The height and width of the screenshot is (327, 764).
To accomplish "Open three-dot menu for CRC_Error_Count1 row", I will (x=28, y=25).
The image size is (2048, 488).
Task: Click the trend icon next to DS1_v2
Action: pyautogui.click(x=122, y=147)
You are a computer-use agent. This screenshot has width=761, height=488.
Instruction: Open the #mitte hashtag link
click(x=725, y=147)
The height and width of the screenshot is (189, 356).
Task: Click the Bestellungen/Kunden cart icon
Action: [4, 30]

◆ EXERCISE OBJECTIVE
From beginning to end, the data must be duplicated exactly.

◆ ANSWER BELOW
The height and width of the screenshot is (327, 764).
To accomplish "Open three-dot menu for CRC_Error_Count1 row", I will (x=28, y=25).
The image size is (2048, 488).
Task: Click the trend icon next to DS1_v2
Action: pyautogui.click(x=122, y=147)
You are a computer-use agent. This screenshot has width=761, height=488.
Instruction: Open the #mitte hashtag link
click(x=725, y=147)
The height and width of the screenshot is (189, 356).
Task: Click the Bestellungen/Kunden cart icon
Action: [4, 30]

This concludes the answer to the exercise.